→ Page text
Cultural Capitalism is a long-term research project that examines the rise of the book market in post-Soviet Russia
in order to understand the development of capitalist aesthetics and the effects of capitalist thinking
on cultural production. The project includes a number of article publications as well as the forthcoming
book Cultural Capitalism: Literature and the Market After Socialism
(Cornell University Press, 2025).
One aspect of this project was compiling, a data set of all the titles listed in Russia‘s first bestseller lists.
Over the course of several years, I compiled a full set of the “best sellers of Moscow“ lists published in the
industry periodical Knizhnoe obozrenie (or The Book Review). In 2022 and 2023, I worked with
two research assistants at Georgetown University, Amelia Benjamin and Nina Armstrong, to extract the data from
these lists into a usable data set. Some of that data appears in the book. But I also wanted to present it here
in a more dynamic form than a book publication would allow.

→ Material
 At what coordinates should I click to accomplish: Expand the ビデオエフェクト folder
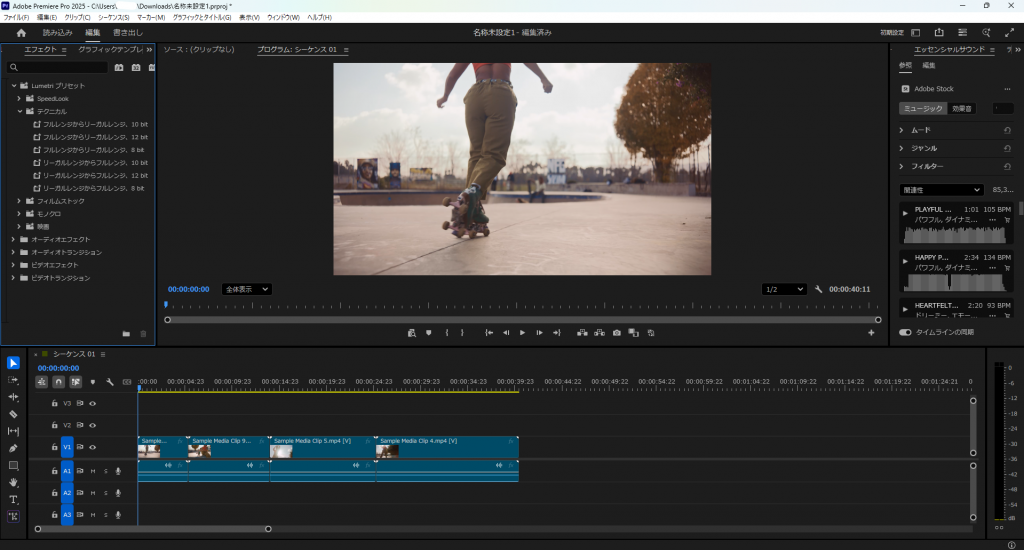coord(13,265)
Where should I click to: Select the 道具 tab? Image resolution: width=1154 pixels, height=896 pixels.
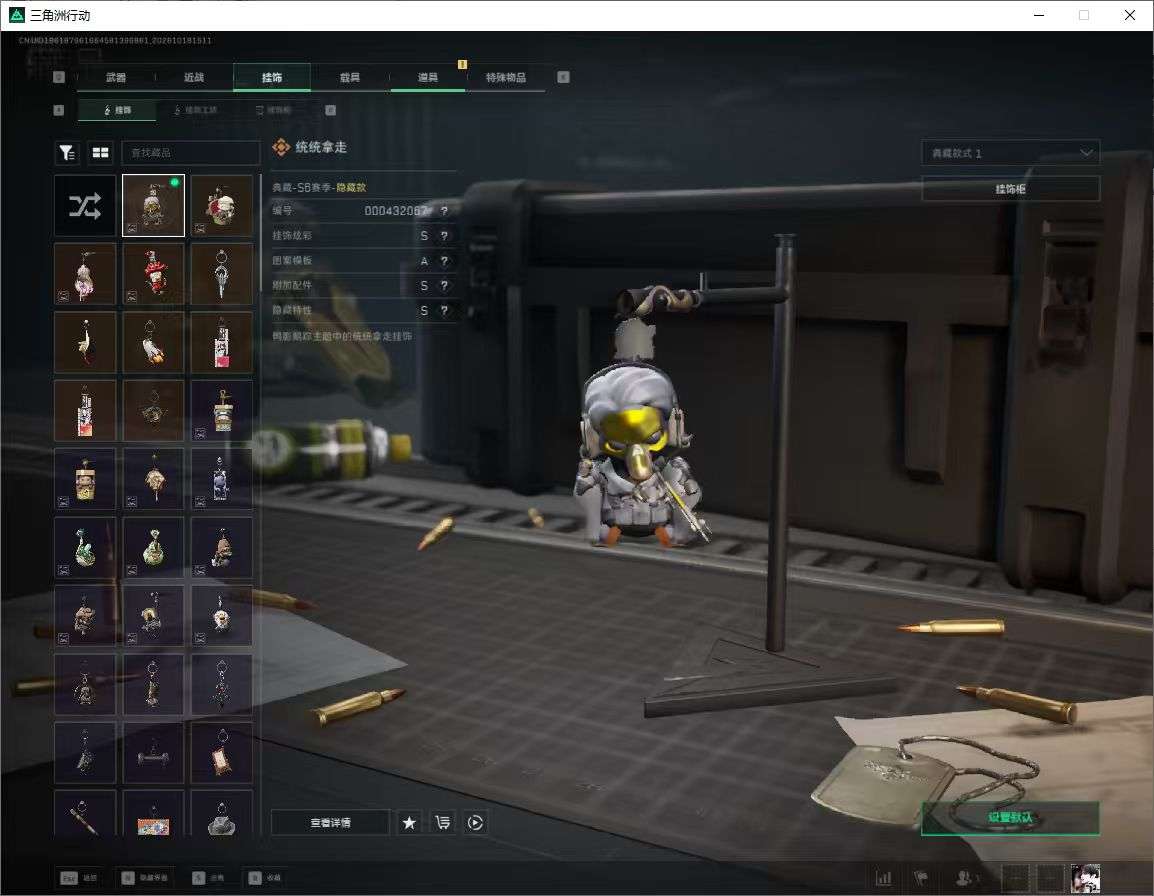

→ Goal
Continue the description of the Cultural Capitalism research project from its last sentence. The lines above were drawn from a separate source and have no connection to the text.

→ Written reply
To get started, take a look at this bar chart race of the best selling authors of 1990s Russia parentheses
push play in the bottom left hand corner.
Bestselling Fiction Authors by Ranked Points*, Nov. 1993–Jun. 1999
* Ranked points assigns points to each author according to rank on the bestseller list. First place earns 10
points, second place 9 points, and so on. This chart aggregates those points over the course of the lists.
To learn more about what this bar chart means, check out a series of blog posts about these bestseller
lists: Bestsellers of Moscow Part I,
Part II, and
Part III.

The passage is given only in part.